(Saved entries)
══════

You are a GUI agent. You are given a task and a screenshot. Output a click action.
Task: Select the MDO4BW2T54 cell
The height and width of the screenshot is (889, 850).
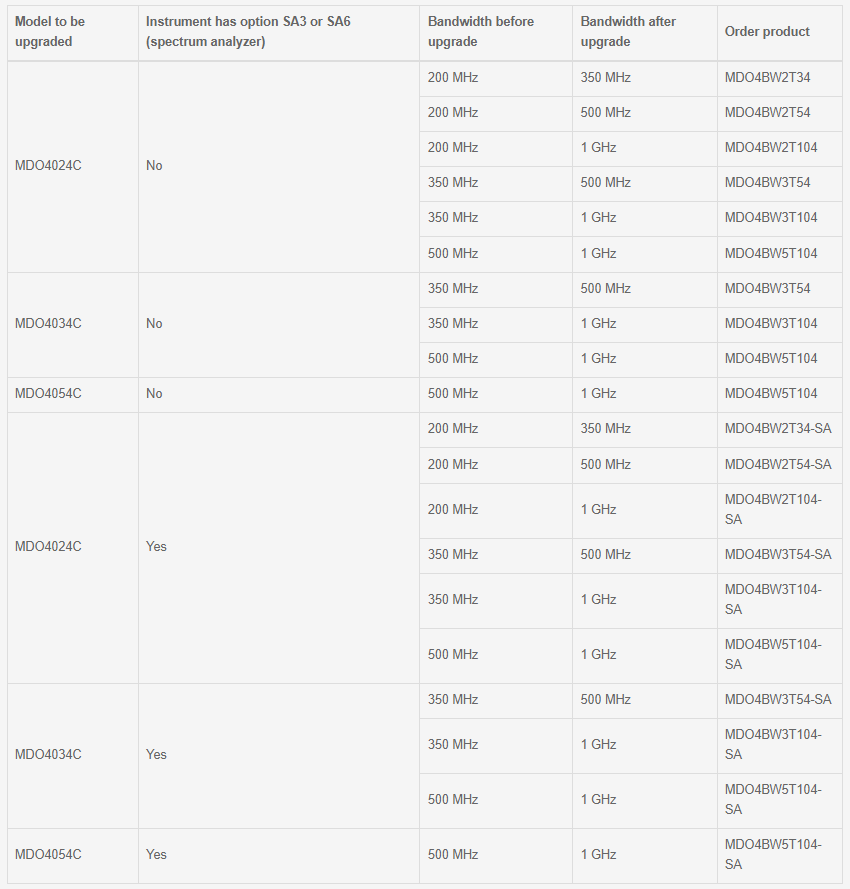[x=780, y=113]

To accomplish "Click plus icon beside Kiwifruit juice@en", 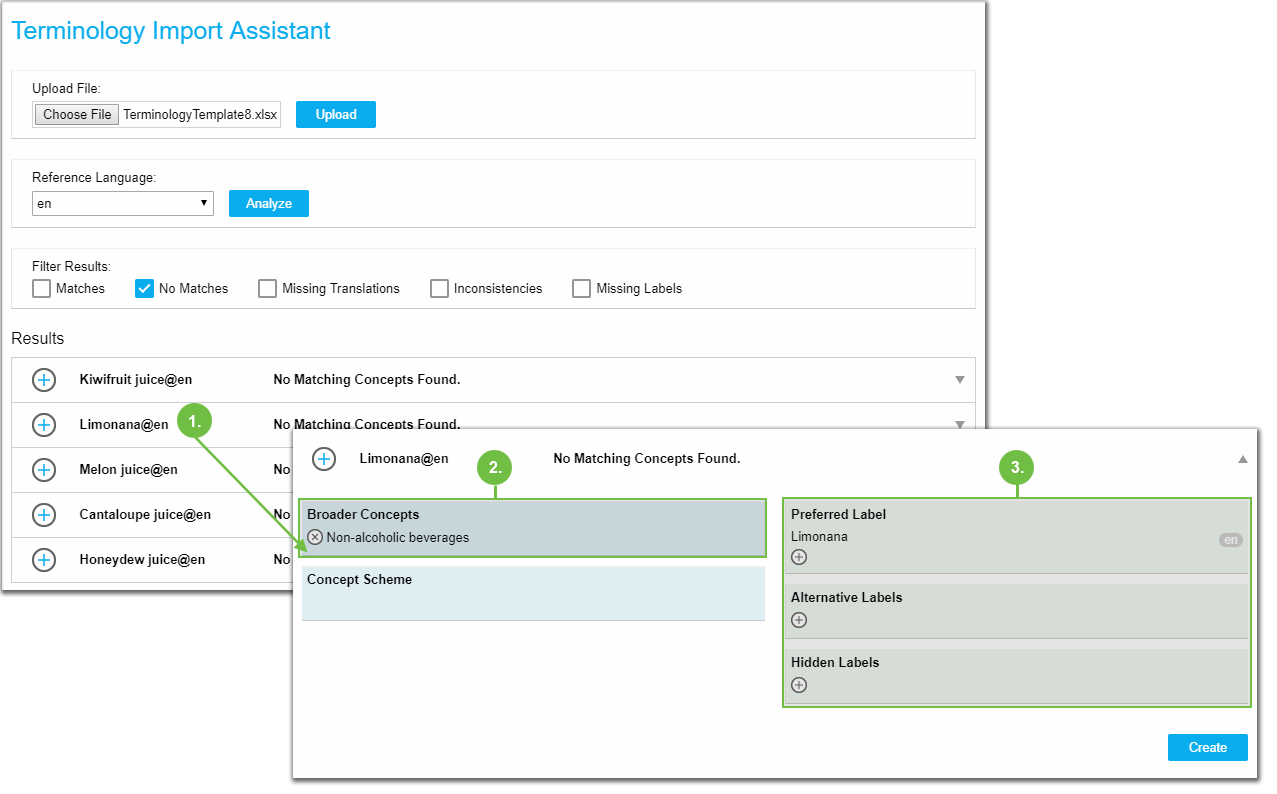I will (44, 380).
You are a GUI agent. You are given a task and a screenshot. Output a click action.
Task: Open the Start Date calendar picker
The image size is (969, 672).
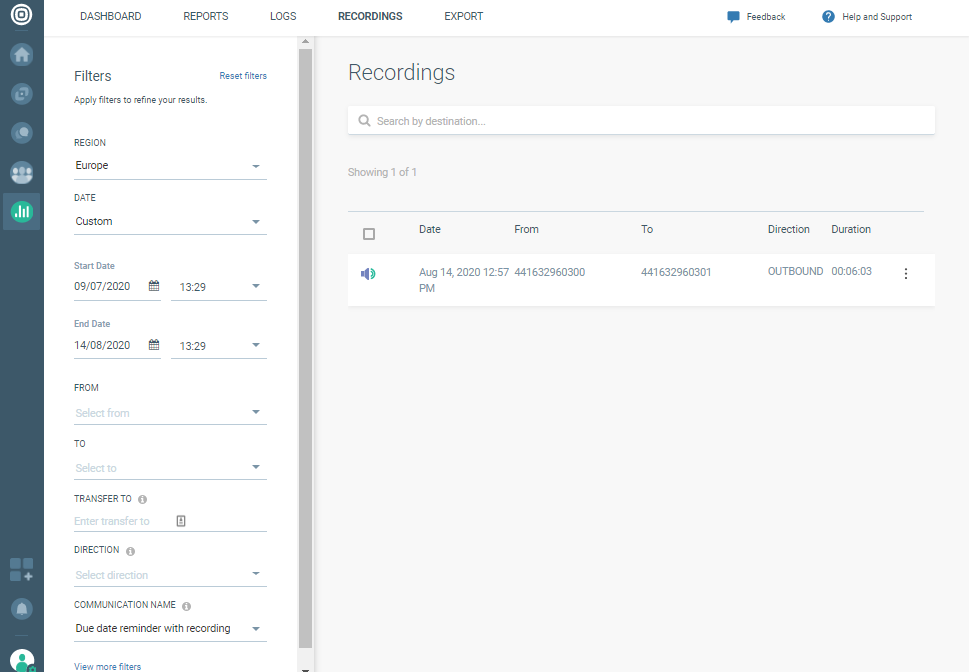pyautogui.click(x=154, y=287)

══════

Exact copies of the lines from the one containing "Task: Open the Start Date calendar picker" through the end of the records above are required, with no pictures among them.

ANSWER TO THIS PROBLEM »
Task: Open the Start Date calendar picker
The image size is (969, 672).
pyautogui.click(x=154, y=287)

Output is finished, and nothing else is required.